High-cost, complex integration, and substantial computational overhead of tactile sensors hinder their deployment in dexterous manipulation. To address this, we propose a task-performance-oriented tactile sensor placement optimization method. Leveraging systematic spatial layout analysis and multi-objective optimization, we derive an optimal configuration comprising only 21 sensors—77% fewer than the full-hand complement of 92—while achieving 93% success rates in representative tasks such as grasping and slip detection, matching full-sensing performance. Furthermore, we develop a generalizable multi-factor regression model that predicts perception performance for unseen tasks with only 3.12% average error. This work pioneers the deep integration of sensor placement optimization with task-driven performance modeling, significantly reducing hardware cost and integration complexity.
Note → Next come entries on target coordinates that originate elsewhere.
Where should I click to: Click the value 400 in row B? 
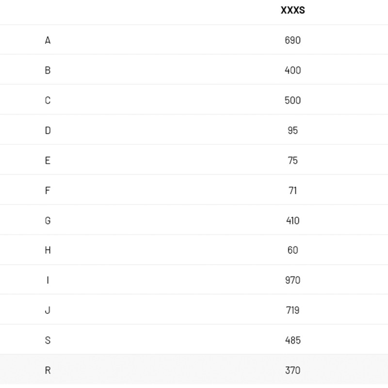click(x=292, y=70)
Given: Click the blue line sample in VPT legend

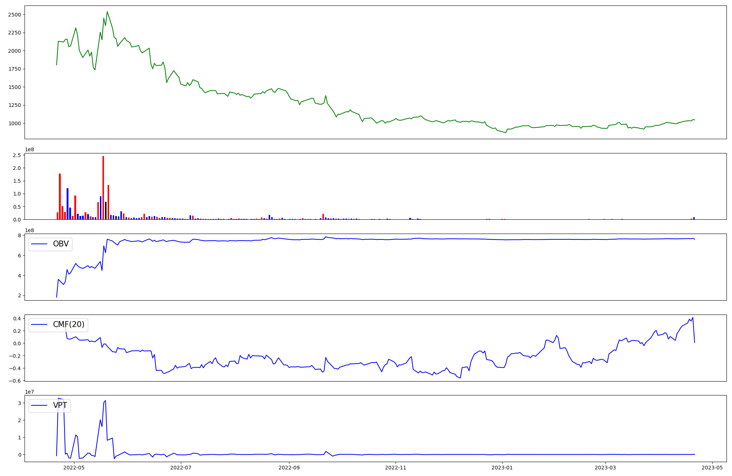Looking at the screenshot, I should tap(40, 405).
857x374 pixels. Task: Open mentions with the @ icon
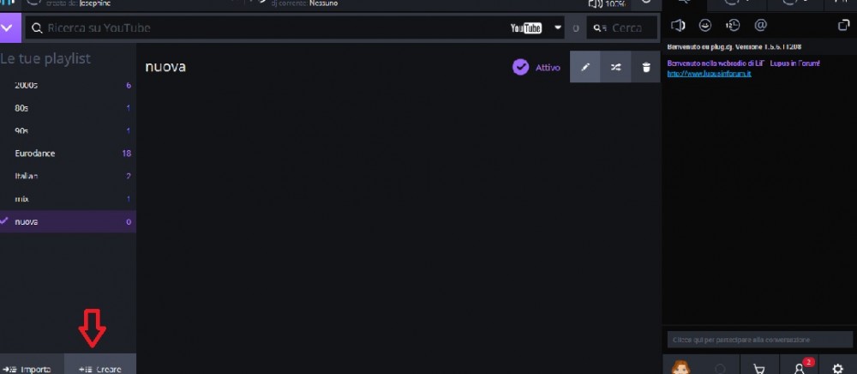760,25
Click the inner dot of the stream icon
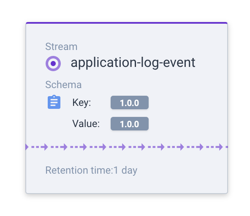Viewport: 250px width, 216px height. click(53, 64)
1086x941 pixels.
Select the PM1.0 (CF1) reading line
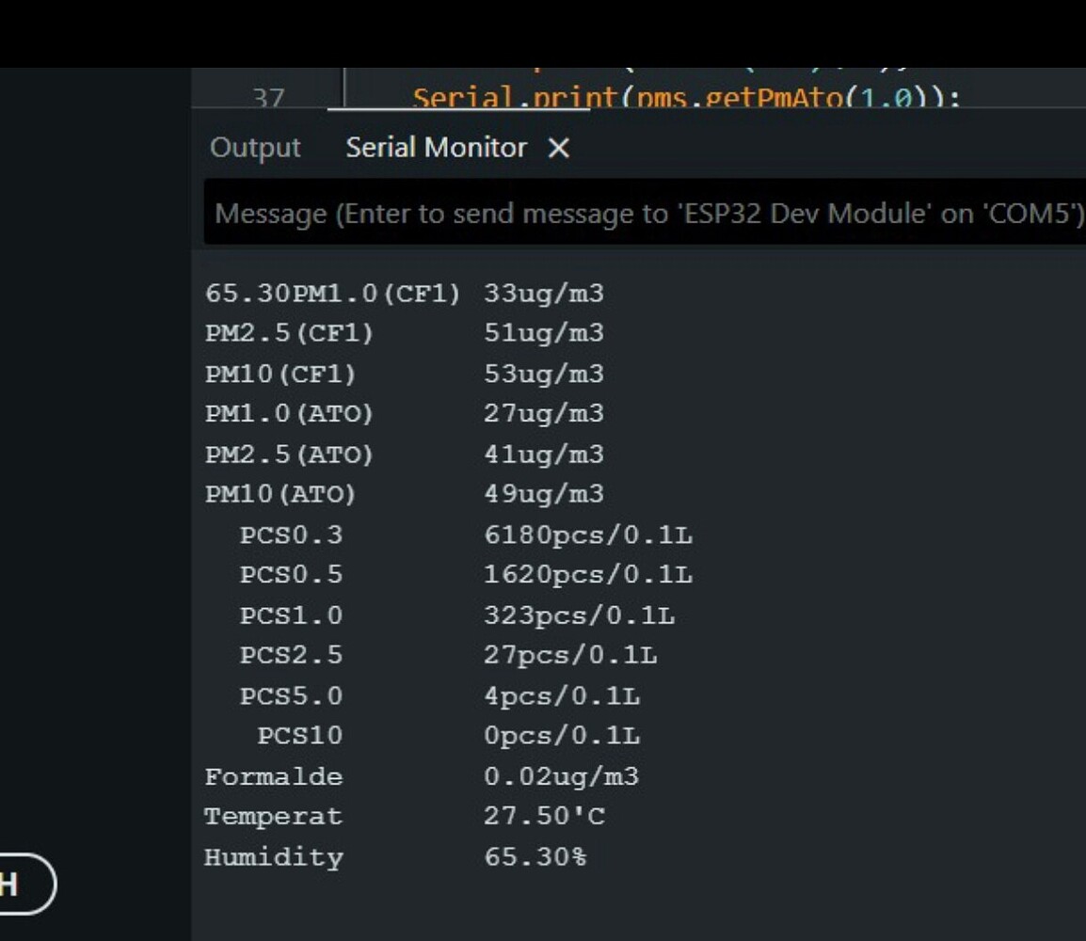(x=405, y=294)
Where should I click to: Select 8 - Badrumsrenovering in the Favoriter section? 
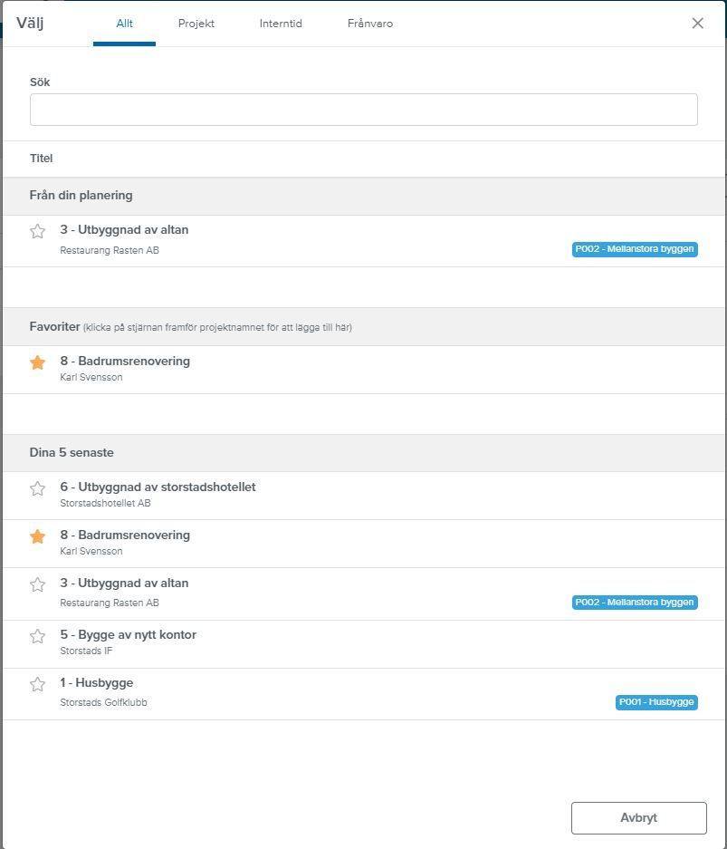(x=364, y=370)
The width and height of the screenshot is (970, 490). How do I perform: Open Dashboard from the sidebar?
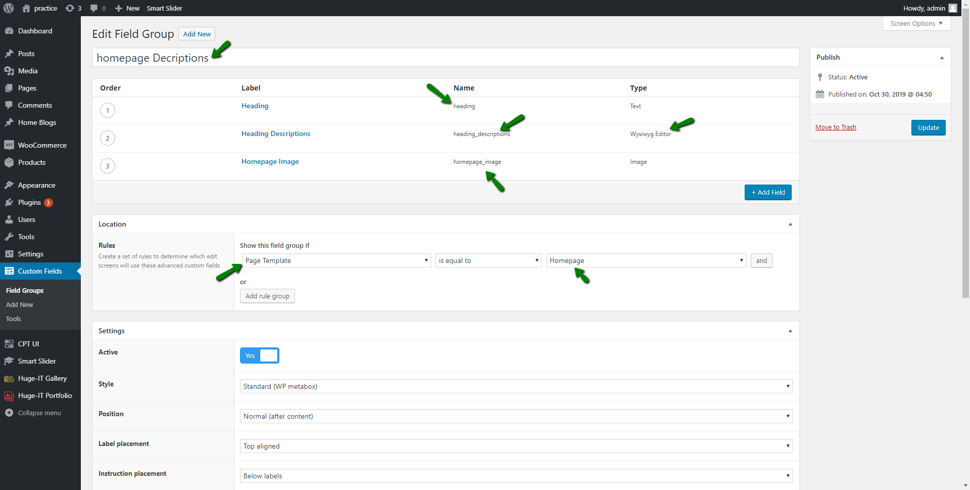click(x=35, y=31)
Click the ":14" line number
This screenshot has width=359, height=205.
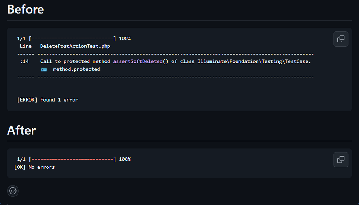click(24, 61)
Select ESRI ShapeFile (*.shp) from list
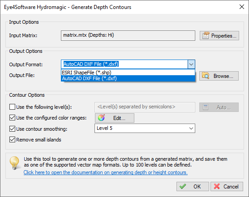Image resolution: width=249 pixels, height=197 pixels. [128, 73]
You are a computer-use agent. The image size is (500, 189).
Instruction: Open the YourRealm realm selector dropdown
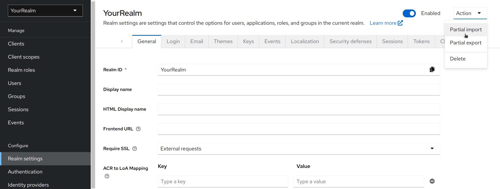pos(45,11)
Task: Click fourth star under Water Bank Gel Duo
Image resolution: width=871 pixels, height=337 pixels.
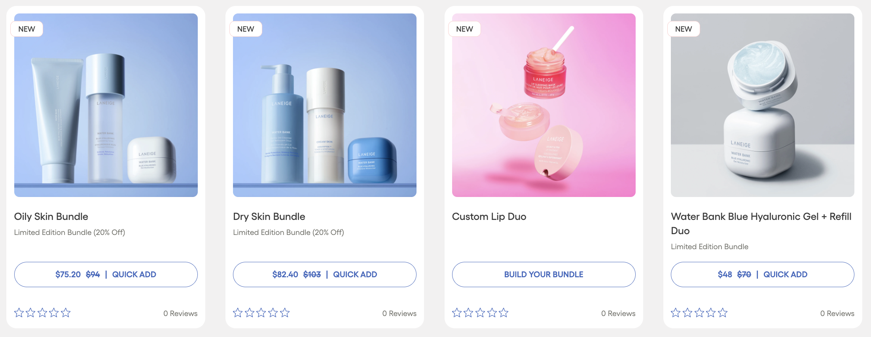Action: click(x=711, y=313)
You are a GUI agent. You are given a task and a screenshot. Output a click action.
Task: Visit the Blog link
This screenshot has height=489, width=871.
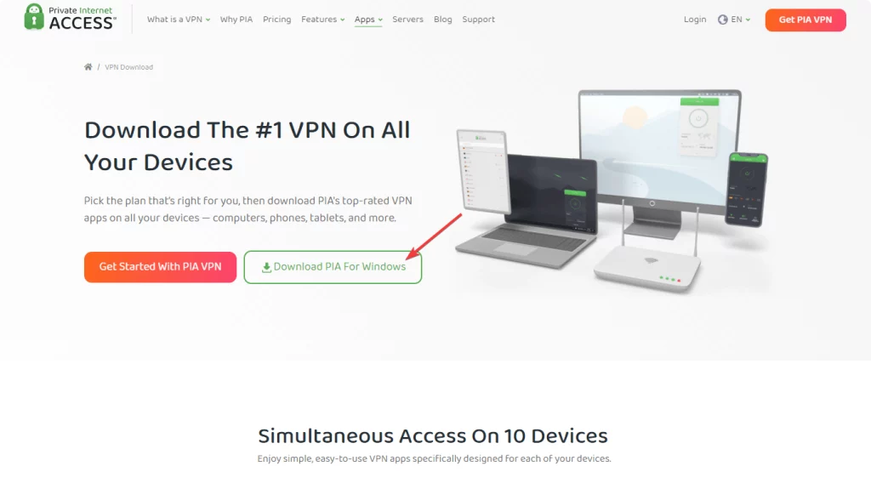[442, 20]
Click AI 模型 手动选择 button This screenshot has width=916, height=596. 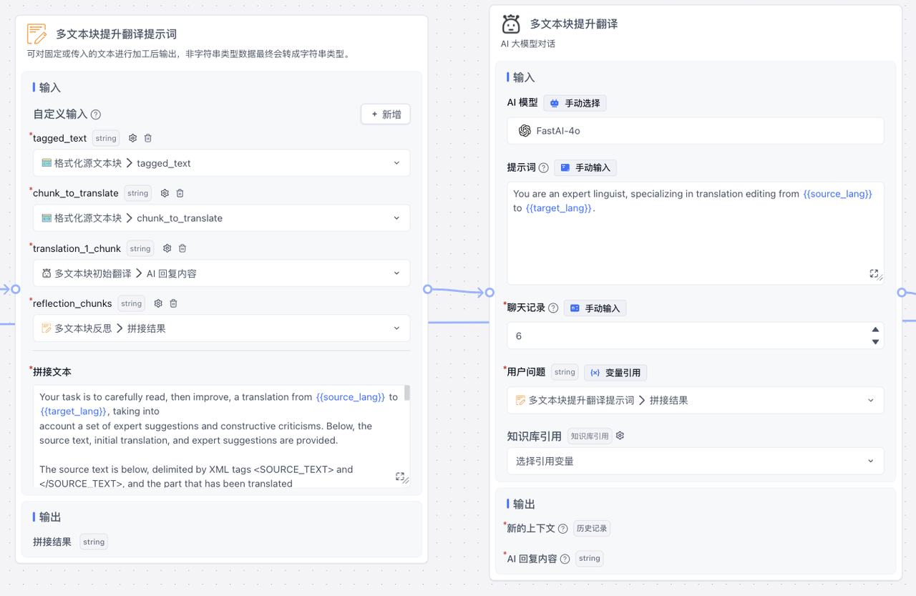(575, 103)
The proposed methodology provides a scalable, cost-effective framework for lightweight, high-performance tactile sensing systems in robotic manipulation.

Tactile sensing is critical for learning-based robotic dexterous manipulation, enabling real-time force perception, slip detection, and grip adjustments during interactions. While full-hand sensor arrays provide precise control, their deployment is limited by high costs, complex integration, and significant computational demands. Practical constraints, including limited space and the complexity of the wiring, further restrict the use of the entire sensor. Consequently, optimizing sensor configurations to achieve efficient coverage and good performance using fewer sensors remains a significant and open research challenge.In this work, we investigate the influence of tactile sensor quantity and placement on a robotic hand for dexterous manipulation tasks. Through systematic analysis of various sensor configurations, an optimized layout with only 21 sensors is identified, achieving over 93% of the task success rate relative to full-hand coverage (92 sensors). This configuration reduces the sensor count by 77% and offers a considerable reduction in integration costs, demonstrating a cost-effective yet high-performing tactile sensing strategy. Additionally, we develop a multi-factor regression model to predict task success rate under arbitrary sensor configurations. The model achieves strong generalization, with an average prediction error of 3.12% on unseen manipulation tasks. These results offer a scalable framework for deploying tactile sensing in real-world robotic manipulation systems.